Un usage des relatifs assez important, qui me semblent lourd, comme par ex. :
"Maintenant que Luc tenait le premier dans ses mains, et qu’elle brandissait le second devant elle, l’ensemble la laissait perplexe."

"L’objet avait un équilibre étrange et quand Sarah le prit dans ses mains, il lui sembla presque que le bout de ses doigts en brûlait." (en outre la sonorité " presque que" n'est pas très heureuse)

"Dans ce même village, c’étaient deux familles différentes, qui possédaient chacune un des tableaux."
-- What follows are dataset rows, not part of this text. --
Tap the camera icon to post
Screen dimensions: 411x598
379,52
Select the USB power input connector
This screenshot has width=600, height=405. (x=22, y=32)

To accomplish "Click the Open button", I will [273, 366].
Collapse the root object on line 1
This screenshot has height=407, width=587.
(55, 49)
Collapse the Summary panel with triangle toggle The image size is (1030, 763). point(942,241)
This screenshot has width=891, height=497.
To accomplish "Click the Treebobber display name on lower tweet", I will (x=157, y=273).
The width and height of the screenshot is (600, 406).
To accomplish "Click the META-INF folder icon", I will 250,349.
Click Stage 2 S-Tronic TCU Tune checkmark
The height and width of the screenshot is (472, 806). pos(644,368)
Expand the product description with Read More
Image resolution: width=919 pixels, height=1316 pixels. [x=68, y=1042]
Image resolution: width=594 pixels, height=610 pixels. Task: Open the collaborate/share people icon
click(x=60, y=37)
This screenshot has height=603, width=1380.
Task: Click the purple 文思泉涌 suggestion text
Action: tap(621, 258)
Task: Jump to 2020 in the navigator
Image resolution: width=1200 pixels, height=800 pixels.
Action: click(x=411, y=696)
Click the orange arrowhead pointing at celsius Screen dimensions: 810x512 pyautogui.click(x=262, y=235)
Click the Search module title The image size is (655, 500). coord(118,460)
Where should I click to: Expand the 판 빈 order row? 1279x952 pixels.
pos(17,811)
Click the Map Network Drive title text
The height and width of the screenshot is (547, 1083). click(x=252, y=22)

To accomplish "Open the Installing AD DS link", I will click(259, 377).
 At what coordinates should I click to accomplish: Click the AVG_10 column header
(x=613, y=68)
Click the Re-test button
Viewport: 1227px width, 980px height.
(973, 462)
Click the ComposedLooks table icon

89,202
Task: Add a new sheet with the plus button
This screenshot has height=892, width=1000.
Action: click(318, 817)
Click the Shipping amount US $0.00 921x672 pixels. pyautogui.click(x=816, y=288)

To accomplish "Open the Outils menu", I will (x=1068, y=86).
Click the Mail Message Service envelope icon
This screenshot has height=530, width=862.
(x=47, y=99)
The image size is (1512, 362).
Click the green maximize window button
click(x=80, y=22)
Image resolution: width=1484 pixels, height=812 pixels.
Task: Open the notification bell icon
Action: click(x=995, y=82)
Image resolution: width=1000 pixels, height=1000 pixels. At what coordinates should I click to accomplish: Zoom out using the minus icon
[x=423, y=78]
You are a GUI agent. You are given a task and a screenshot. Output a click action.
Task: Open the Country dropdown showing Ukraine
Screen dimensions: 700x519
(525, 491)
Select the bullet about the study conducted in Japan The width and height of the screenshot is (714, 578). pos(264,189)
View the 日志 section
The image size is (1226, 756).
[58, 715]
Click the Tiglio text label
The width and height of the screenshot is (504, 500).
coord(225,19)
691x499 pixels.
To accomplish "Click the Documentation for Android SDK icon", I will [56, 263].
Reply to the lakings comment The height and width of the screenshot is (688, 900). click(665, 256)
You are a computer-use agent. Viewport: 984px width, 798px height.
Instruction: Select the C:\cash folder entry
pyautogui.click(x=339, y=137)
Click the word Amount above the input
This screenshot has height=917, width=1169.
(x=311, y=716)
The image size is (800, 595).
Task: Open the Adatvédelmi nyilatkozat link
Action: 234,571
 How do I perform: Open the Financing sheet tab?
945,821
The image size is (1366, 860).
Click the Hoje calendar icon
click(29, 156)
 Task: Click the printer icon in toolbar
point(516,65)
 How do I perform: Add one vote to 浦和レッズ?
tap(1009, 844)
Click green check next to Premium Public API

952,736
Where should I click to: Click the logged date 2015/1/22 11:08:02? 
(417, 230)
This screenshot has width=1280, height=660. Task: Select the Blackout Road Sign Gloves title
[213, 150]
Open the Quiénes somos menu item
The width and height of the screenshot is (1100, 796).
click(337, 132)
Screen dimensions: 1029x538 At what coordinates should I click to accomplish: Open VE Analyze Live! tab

Des détails qui n'apportent pas grand chose à la compréhension de l'histoire et qui font redondants, par ex :

"Paul entra le premier, posa deux bises sur les joues de Sarah. Luc arrivait derrière, et Paul lui fit ensuite la bise (…) Les trois autres invités imitèrent le rituel de la bise" (répétition de "bise")

"l’heure du dîner s’annonça sur la pendule de la cuisine, celle que Sarah regardait en toutes circonstances quand elle voulait savoir l’heure." (si elle regarde la pendule c'est pour voir l'heure, donc la précision ne me parait pas utile)

La répétition de "jamais, jamais" à plusieurs reprises donne une impression de manquer de mots pour exprimer l'exceptionnel :

"C’était une chose que jamais, jamais, Luc n’aurait faite en public. Et Luc était dur comme de la pierre, lui qui n’aurait jamais, jamais, pu l’être devant d’autres que sa femme."

"Jamais, jamais, il ne s’était battu avec qui que ce soit,"

"Il n’avait jamais, jamais, tourné les yeux vers cette vitrine"

En outre, certains passages me paraissent maladroits, comme par ex :
Ils s’allongèrent sur le canapé et y firent l’amour. (peut-être juste suggérer, ça fait un peu brutal, un peu sec)

Un malaise naissait entre eux tous. (utilisation des temps. l'imparfait ne me parait pas juste ici : c'est une action qui est en train de se faire. Peut-être mettre qq chose comme le malaise commençait à les envahir, était en train de naître ou retourner la phrase : ils sentaient un malaise les envahir progressivement...)

Sarah se sentait étrange au fond d’elle-même, comme si une part de son âme, muette jusque-là, venait de se mettre à parler, comme si la chienne, la catin, la femelle avide se réveillait en elle, comme si sa sexualité naissait brutalement et invitait tout le monde au festin. (la progression ne me parait pas juste. La répétition de comme si… est-elle utile? )

Je pense que ce texte gagnerait à être retravaillé car l'histoire est sympa.. Je pense qu'il faudrait supprimer des choses pour donner plus de relief, plus de force à l'intrigue.